I am writing a client-server application using C89 and gcc 4.4.4. I now need to implement some logging feature that will display log messages on the screen as well as log to a file.

However, I don't want to display all log messages (warning, error, critical, unrecoverable, debug, etc). Maybe I can set so that it will display just errors and nothing else. For example, the user might not be interested in the debug messages on the screen output.

+3  A: 

Some hints/concepts:

  1. A mechanism to generate the log entry with either a parameter for log level or implied by the function name.
  2. Usually a printf-style format string followed by parameters.
  3. A data structure to collect the messages from one or more threads generating them.
  4. Some form of timestamping.
  5. A back end thread that processes the collected messages and performs the output generation. This can be where you configure what levels get displayed and/or written to a file.
  6. vsnprintf() is a function which takes a variable number of parameters and is often used in the back end processing section.

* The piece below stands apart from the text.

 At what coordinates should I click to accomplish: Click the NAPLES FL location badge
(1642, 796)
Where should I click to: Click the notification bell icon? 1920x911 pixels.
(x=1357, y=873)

Often the idea is to defer the string processing to the background thread so the actual work threads generating the log aren't wasting time with string manipulation. However, it makes printing variable strings difficult since they tend to go out of scope by the time the background processes them. So in these cases numeric values are preferred. If real time is not as much an issue, you can copy strings through the log interface instead of just passing the pointers and numeric parameter values.

Good luck.

Amardeep
+1  A: 

If you need the name of a design pattern: try the Observer Pattern.